The Blackhole exploit kit, a framework that helps attackers infect victims' computers, adds another way to compromise systems through weaknesses in Java.
By: Robert Lemos
The underground developers behind the Blackhole exploit kit updated the framework the week of July 9 with a module that can easily compromise computer systems using a month-old flaw in Java.
Because most PC users and companies can take months to update third-party software, the exploit will like remain effective for some time to come, security software firm Websense stated in a blog post published on July 16.
It's the latest demonstration of online attackers' fondness for exploiting security holes in Java. Exploit kits, such as Blackhole, are used by cyber-criminals to automate the creation of programs to infect victims' computer systems, and targeting flaws in Java has become a reliable method of infection. Since 2010, exploit kits have added almost a dozen Java vulnerabilities to their list of flaws targeted for exploitation, according to security software firm Websense
"It has become the No. 1 vector of attack for exploit kits," said Chris Astacio, manager of security research for Websense. "Most of the time Java just sits on a computer-people don't remember using it, or when or where they used it, or even for what, so half the time, it doesn't even update."
Several characteristics of the Java software platform have made it a favorite of attackers. Java is popular and runs on a large number of operating systems, giving attackers a potentially large base of victims. Moreover, the software update mechanism is not automatic by default and frequently leaves older-and vulnerable-versions on many systems.
Updates can be so confusing that exploits for known Java vulnerabilities have regularly had a greater than 70 percent chance of success, according to Jason Jones, lead of the advanced security intelligence team at Hewlett-Packard's DVLabs.
"That's a crazy success rate," he said. "Especially since other exploits have had a [less than 15 percent] success rate."
Many security experts, including Websense, recommend that users disable the Java browser plug-in to protect against Internet attacks that use the plug-in to compromise vulnerable systems.
The latest exploit built into the Blackhole kit may be based on a description written by security researcher Michael Schierl, who coded his own proof-of-concept in about an hour, according to a description of the effort
. The program ended up being quite compact, about 50 lines of code.
"The resulting exploit is quite short ... and I am sure you can make it shorter if you really try," he stated. "However, I don't want to make it too easy for criminals to leverage this vulnerability just by copying and pasting; therefore I won't publish my exploit code in the near future."

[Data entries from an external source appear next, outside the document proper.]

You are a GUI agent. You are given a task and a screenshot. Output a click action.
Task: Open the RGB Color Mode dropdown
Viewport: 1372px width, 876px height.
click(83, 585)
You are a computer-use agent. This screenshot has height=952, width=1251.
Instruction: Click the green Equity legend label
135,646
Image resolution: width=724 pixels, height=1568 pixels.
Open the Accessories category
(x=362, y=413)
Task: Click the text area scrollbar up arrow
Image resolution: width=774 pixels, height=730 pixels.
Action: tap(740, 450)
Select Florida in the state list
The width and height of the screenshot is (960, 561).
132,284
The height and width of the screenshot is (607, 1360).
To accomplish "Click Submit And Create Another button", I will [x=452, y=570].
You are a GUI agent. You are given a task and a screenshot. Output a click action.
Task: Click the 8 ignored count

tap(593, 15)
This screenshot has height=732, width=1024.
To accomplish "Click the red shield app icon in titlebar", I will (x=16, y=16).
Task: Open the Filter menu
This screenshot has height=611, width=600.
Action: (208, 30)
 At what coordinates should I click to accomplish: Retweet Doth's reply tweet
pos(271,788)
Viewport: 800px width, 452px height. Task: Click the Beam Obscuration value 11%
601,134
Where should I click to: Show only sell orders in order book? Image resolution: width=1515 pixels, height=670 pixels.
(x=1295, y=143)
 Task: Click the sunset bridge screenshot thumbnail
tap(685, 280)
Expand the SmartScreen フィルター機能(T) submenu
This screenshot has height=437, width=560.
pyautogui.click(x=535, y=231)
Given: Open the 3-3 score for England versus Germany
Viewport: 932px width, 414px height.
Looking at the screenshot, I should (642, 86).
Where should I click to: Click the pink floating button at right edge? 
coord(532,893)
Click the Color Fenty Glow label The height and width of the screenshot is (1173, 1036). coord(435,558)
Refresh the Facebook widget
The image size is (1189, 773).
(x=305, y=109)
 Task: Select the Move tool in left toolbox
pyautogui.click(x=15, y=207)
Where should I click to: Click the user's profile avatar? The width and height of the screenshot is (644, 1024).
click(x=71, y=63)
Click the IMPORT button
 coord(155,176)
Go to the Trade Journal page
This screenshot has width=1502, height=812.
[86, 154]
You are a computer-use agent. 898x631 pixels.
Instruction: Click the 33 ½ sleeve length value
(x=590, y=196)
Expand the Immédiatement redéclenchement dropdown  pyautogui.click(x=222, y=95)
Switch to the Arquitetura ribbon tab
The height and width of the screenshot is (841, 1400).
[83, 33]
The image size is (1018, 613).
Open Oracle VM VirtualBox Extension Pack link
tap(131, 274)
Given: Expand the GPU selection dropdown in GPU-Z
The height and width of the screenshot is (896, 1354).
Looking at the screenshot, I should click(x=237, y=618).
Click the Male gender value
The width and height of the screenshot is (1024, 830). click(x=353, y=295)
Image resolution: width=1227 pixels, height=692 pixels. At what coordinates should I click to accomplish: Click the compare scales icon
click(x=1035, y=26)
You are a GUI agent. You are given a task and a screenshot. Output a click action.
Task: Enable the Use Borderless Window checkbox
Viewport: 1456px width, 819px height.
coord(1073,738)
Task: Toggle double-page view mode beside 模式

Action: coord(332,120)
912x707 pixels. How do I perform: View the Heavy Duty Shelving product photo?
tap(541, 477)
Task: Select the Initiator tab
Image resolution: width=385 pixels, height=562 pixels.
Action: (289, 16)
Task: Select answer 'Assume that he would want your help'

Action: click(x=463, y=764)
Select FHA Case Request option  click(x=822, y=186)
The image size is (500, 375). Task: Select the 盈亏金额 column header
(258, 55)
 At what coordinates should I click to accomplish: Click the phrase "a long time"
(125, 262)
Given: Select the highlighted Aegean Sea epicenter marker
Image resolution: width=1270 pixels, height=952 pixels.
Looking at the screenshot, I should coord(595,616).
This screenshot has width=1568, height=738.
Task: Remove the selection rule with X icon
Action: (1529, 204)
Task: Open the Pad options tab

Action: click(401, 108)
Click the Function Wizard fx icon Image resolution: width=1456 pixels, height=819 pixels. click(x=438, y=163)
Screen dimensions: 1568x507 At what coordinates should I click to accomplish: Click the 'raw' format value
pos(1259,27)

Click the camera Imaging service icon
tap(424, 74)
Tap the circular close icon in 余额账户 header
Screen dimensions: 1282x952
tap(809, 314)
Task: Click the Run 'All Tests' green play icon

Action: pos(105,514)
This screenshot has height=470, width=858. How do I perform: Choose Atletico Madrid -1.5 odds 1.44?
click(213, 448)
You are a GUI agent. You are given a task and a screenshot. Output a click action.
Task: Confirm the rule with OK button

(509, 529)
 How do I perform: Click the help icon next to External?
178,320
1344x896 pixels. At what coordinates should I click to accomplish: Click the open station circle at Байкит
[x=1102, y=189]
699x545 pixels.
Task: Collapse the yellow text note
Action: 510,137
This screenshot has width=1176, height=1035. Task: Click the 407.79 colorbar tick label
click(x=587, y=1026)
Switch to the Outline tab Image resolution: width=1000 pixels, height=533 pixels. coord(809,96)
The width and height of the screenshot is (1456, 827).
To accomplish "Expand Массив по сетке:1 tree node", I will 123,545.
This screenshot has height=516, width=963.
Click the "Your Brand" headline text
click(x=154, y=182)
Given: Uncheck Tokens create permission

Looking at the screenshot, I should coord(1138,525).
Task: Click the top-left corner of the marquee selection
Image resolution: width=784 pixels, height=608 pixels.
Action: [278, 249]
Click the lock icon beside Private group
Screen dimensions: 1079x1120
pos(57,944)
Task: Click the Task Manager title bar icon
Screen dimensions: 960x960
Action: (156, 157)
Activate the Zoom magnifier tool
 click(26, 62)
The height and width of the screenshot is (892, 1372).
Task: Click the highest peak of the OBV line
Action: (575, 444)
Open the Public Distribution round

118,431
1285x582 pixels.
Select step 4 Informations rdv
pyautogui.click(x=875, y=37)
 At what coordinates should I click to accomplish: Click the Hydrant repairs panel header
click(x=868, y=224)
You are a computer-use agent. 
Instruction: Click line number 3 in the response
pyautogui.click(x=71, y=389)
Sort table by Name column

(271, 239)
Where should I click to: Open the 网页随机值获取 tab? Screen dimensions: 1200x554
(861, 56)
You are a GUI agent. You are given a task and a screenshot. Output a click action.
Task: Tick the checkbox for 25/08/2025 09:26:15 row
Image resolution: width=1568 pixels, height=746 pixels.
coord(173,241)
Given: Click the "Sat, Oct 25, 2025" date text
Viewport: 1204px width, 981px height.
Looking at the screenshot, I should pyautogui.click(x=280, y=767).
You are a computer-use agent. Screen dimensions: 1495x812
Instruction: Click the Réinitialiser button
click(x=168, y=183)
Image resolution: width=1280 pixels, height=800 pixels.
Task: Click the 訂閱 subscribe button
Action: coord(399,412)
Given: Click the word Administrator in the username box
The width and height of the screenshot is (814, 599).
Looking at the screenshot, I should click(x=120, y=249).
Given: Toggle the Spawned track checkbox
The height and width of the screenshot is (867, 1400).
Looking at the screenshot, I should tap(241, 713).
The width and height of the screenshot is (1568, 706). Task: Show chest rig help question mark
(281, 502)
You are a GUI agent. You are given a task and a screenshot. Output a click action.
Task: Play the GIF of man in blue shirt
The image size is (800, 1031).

Oracle patched the vulnerability
The latest Java exploit will likely get picked up by other toolkits, such as Phoenix, quite quickly, said Websense's Astacio. The authors of the frameworks tend to borrow each other's latest techniques, he said. More than five years ago, most attacks focused on vulnerabilities in Microsoft Office and then moved to Adobe's Acrobat program. Only in the last few years have the attackers really focused on Java.
"Java was not heavily used for exploit kits two or three years ago, but they tend to trickle into one kit and then they spread to others," he said.